Reproduce the entries exactly and omit the pictures.
··· Input data ···
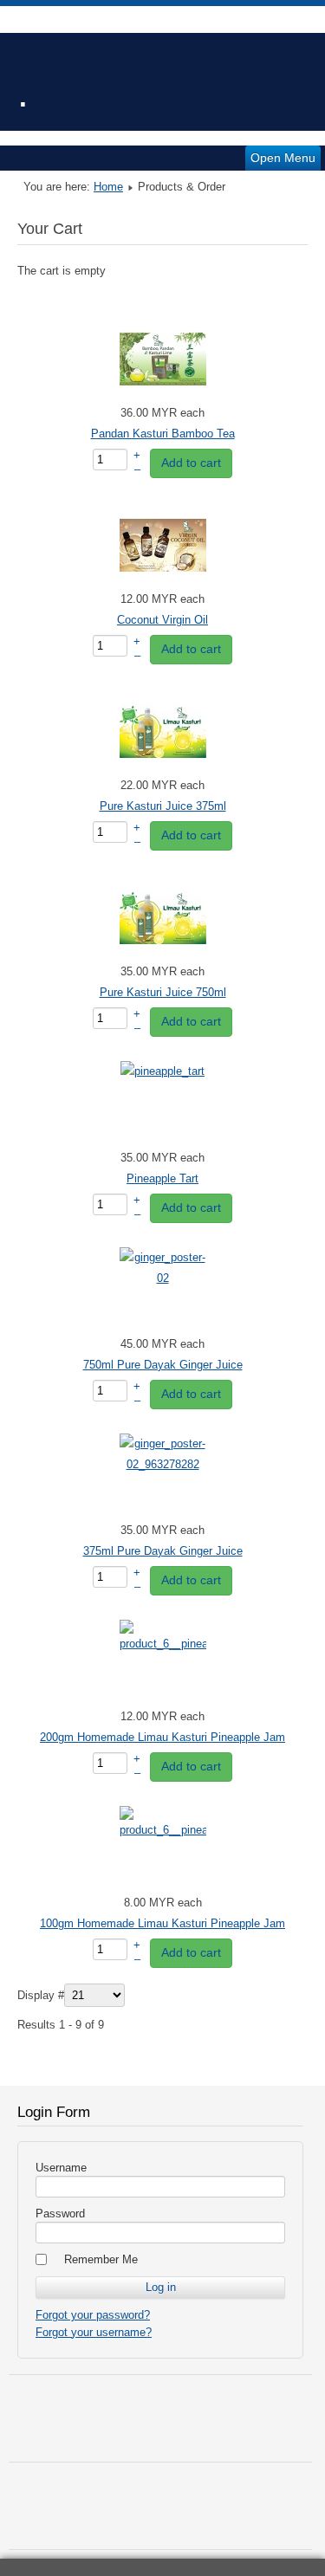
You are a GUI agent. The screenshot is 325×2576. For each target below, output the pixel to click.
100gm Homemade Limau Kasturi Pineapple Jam (162, 1923)
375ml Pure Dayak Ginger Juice (163, 1550)
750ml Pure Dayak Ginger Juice (163, 1364)
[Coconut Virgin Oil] (163, 585)
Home (108, 186)
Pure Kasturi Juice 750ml (163, 992)
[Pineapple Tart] (162, 1071)
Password (60, 2213)
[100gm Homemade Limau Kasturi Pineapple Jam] (163, 1829)
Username (61, 2167)
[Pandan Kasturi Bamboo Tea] (163, 398)
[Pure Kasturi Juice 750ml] (163, 957)
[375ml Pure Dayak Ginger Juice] (163, 1464)
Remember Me (101, 2259)
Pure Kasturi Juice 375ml (163, 805)
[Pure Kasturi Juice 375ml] (163, 771)
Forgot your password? (93, 2314)
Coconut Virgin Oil (162, 619)
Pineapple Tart (162, 1178)
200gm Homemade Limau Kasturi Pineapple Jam (162, 1737)
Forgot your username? (94, 2332)
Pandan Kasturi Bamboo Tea (163, 433)
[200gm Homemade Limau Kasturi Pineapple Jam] (163, 1643)
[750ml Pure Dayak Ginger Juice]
···
■ Response area ■
You are a GUI agent. The screenshot is 325×2576. For each target below, output the pixel to click.
100gm Homemade Limau Kasturi Pineapple Jam (162, 1923)
375ml Pure Dayak Ginger Juice (163, 1550)
750ml Pure Dayak Ginger Juice (163, 1364)
[Coconut Virgin Oil] (163, 585)
Home (108, 186)
Pure Kasturi Juice 750ml (163, 992)
[Pineapple Tart] (162, 1071)
Password (60, 2213)
[100gm Homemade Limau Kasturi Pineapple Jam] (163, 1829)
Username (61, 2167)
[Pandan Kasturi Bamboo Tea] (163, 398)
[Pure Kasturi Juice 750ml] (163, 957)
[375ml Pure Dayak Ginger Juice] (163, 1464)
Remember Me (101, 2259)
Pure Kasturi Juice 375ml (163, 805)
[Pure Kasturi Juice 375ml] (163, 771)
Forgot your password? (93, 2314)
Coconut Virgin Oil (162, 619)
Pineapple Tart (162, 1178)
200gm Homemade Limau Kasturi Pineapple Jam (162, 1737)
Forgot your username? (94, 2332)
Pandan Kasturi Bamboo Tea (163, 433)
[200gm Homemade Limau Kasturi Pineapple Jam] (163, 1643)
[750ml Pure Dayak Ginger Juice]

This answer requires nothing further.